> **Work required**: Please print nothing but the lines from the one containing "Given: Click the new effect layer icon" to the final line below, exactly, and no pictures.

> **Record extracts**:
══════════
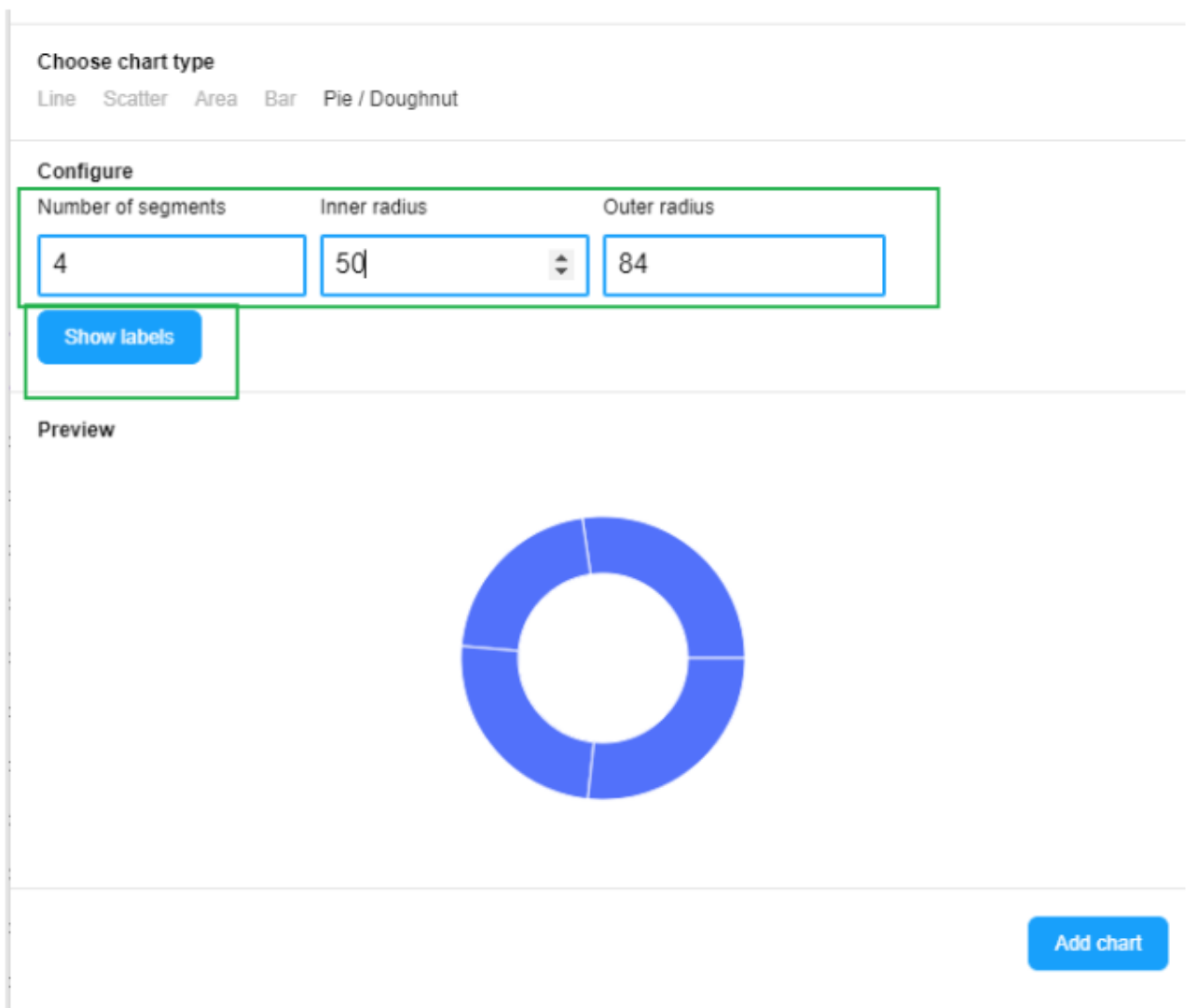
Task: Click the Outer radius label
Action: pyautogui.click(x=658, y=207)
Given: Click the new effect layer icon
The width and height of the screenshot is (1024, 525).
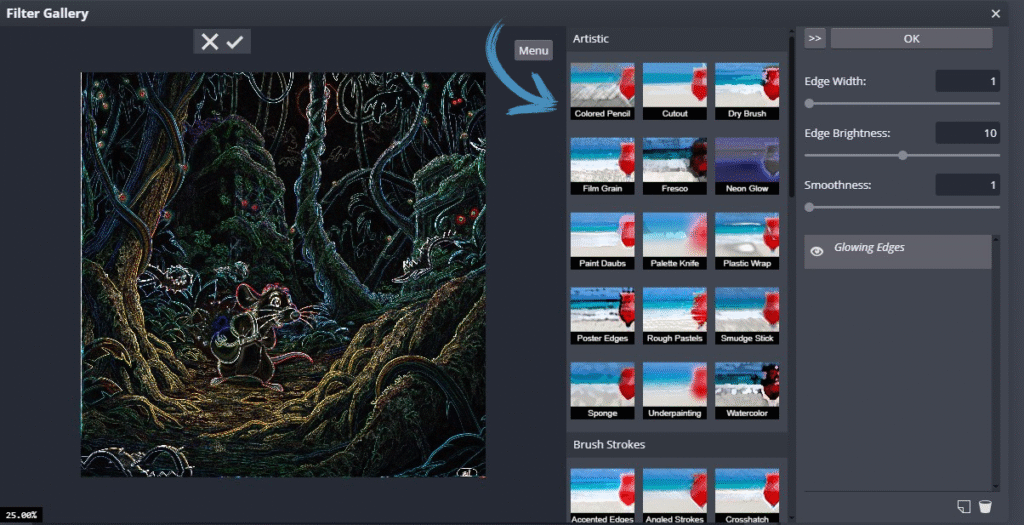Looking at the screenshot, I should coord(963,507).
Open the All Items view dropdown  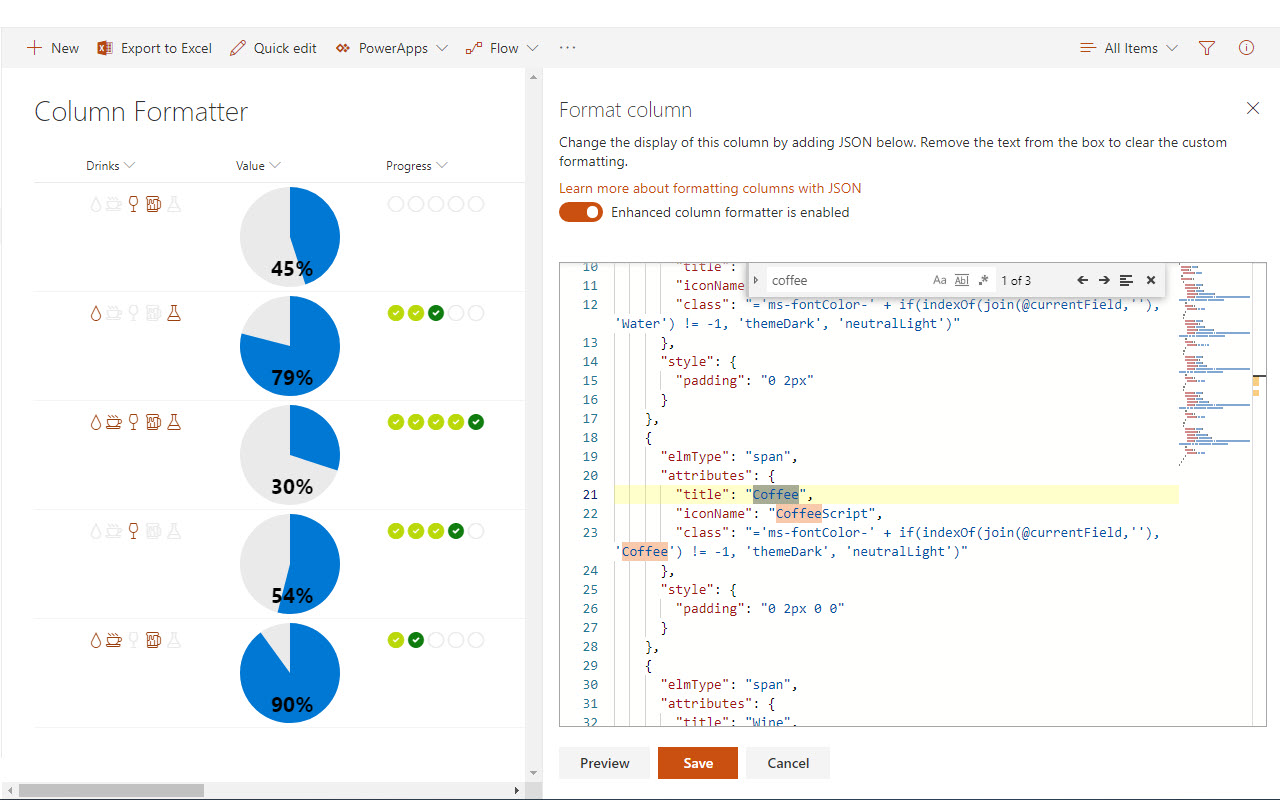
══════════
> **Finished task**:
Given: Click the new effect layer icon
The width and height of the screenshot is (1024, 525).
Looking at the screenshot, I should coord(963,507).
Open the All Items view dropdown  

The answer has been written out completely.